A run of records
════════
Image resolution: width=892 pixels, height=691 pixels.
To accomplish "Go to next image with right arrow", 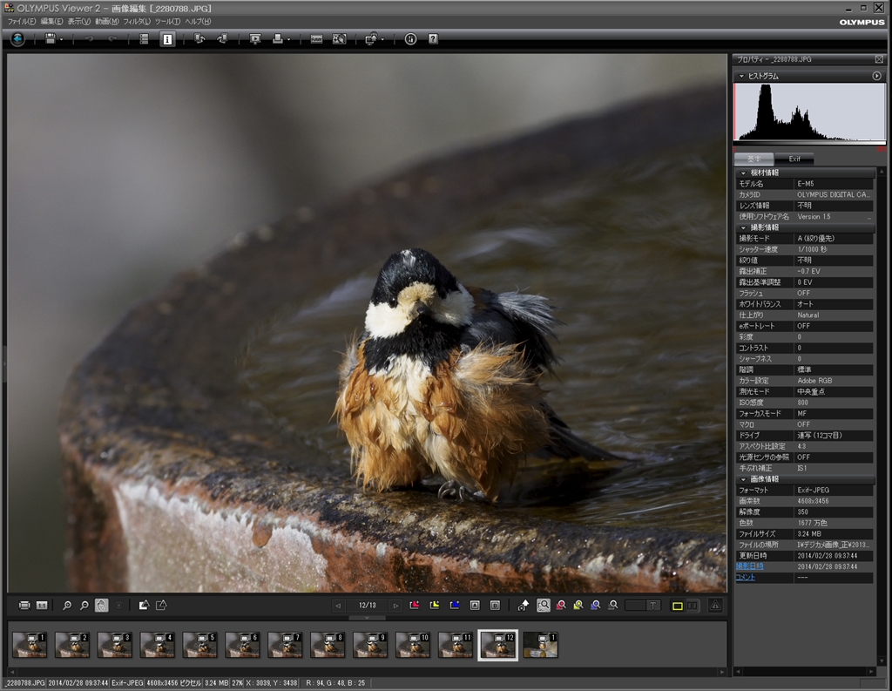I will pos(395,605).
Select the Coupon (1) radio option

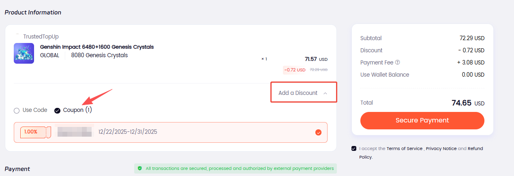pyautogui.click(x=58, y=110)
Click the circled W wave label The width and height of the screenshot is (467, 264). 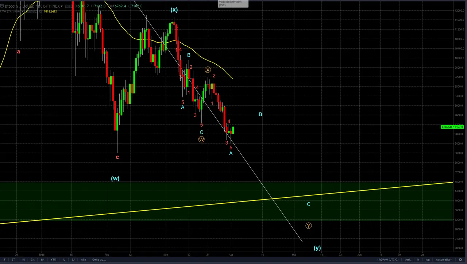(x=201, y=139)
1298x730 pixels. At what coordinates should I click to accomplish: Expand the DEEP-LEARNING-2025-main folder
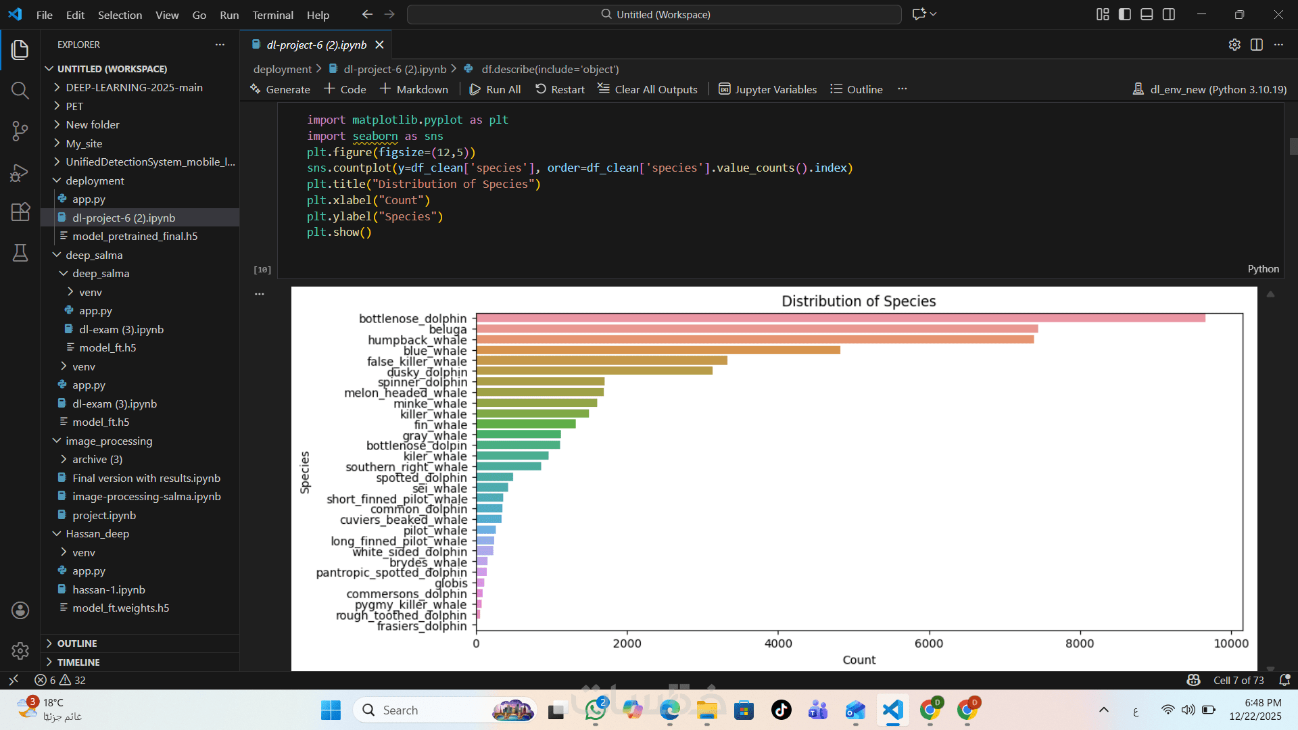click(x=134, y=88)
════════
YOUR OBJECTIVE —
Please update the lines from the one containing "1298x730 pixels. At" through the end of the records, changing "Expand" to "Collapse" and leaving all else the same. Reproduce only those lines, without the pictures.

EXPECTED OUTPUT —
1298x730 pixels. At what coordinates should I click to accomplish: Collapse the DEEP-LEARNING-2025-main folder
click(x=134, y=88)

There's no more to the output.